▶ _Requirement_
Your task is to copy every record exactly.

▶ _Material shown_

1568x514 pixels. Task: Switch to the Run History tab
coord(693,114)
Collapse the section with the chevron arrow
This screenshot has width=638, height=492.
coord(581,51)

▶ _Output of the exercise_
1568x514 pixels. Task: Switch to the Run History tab
coord(693,114)
Collapse the section with the chevron arrow
This screenshot has width=638, height=492.
coord(581,51)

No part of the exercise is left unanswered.